Überführe die folgenden Zeilen in eine JSON-Liste aus Zeichenketten mit je einem Eintrag pro Zeile. Leerzeilen entfallen.

───

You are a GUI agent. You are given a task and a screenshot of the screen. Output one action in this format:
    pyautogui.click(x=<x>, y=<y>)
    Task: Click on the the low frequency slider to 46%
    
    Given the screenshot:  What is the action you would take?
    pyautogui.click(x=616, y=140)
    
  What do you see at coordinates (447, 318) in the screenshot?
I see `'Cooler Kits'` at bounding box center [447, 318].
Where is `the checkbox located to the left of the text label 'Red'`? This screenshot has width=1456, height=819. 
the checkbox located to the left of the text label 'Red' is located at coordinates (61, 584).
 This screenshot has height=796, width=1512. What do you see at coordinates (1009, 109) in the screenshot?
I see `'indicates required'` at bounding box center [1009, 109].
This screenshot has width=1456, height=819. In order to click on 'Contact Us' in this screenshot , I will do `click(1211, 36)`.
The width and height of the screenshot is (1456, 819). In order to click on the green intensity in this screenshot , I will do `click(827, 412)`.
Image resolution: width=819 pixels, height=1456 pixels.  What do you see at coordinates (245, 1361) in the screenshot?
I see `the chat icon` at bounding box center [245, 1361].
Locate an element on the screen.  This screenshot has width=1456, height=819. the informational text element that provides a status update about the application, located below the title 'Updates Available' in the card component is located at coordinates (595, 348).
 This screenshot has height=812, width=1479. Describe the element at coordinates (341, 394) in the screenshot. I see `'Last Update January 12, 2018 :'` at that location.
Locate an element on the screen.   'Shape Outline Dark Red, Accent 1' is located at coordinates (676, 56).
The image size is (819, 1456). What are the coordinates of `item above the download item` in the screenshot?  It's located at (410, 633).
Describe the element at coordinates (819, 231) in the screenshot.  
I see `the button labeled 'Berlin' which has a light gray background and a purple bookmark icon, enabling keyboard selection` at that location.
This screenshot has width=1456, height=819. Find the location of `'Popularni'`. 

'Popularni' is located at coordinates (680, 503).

───

_LÖSUNG_
[
  "You are a GUI agent. You are given a task and a screenshot of the screen. Output one action in this format:",
  "    pyautogui.click(x=<x>, y=<y>)",
  "    Task: Click on the the low frequency slider to 46%",
  "    Given the screenshot:  What is the action you would take?",
  "    pyautogui.click(x=616, y=140)",
  "  What do you see at coordinates (447, 318) in the screenshot?",
  "I see `'Cooler Kits'` at bounding box center [447, 318].",
  "Where is `the checkbox located to the left of the text label 'Red'`? This screenshot has width=1456, height=819. ",
  "the checkbox located to the left of the text label 'Red' is located at coordinates (61, 584).",
  " This screenshot has height=796, width=1512. What do you see at coordinates (1009, 109) in the screenshot?",
  "I see `'indicates required'` at bounding box center [1009, 109].",
  "This screenshot has width=1456, height=819. In order to click on 'Contact Us' in this screenshot , I will do `click(1211, 36)`.",
  "The width and height of the screenshot is (1456, 819). In order to click on the green intensity in this screenshot , I will do `click(827, 412)`.",
  "Image resolution: width=819 pixels, height=1456 pixels.  What do you see at coordinates (245, 1361) in the screenshot?",
  "I see `the chat icon` at bounding box center [245, 1361].",
  "Locate an element on the screen.  This screenshot has width=1456, height=819. the informational text element that provides a status update about the application, located below the title 'Updates Available' in the card component is located at coordinates (595, 348).",
  " This screenshot has height=812, width=1479. Describe the element at coordinates (341, 394) in the screenshot. I see `'Last Update January 12, 2018 :'` at that location.",
  "Locate an element on the screen.   'Shape Outline Dark Red, Accent 1' is located at coordinates (676, 56).",
  "The image size is (819, 1456). What are the coordinates of `item above the download item` in the screenshot?  It's located at (410, 633).",
  "Describe the element at coordinates (819, 231) in the screenshot.  ",
  "I see `the button labeled 'Berlin' which has a light gray background and a purple bookmark icon, enabling keyboard selection` at that location.",
  "This screenshot has width=1456, height=819. Find the location of `'Popularni'`. ",
  "'Popularni' is located at coordinates (680, 503)."
]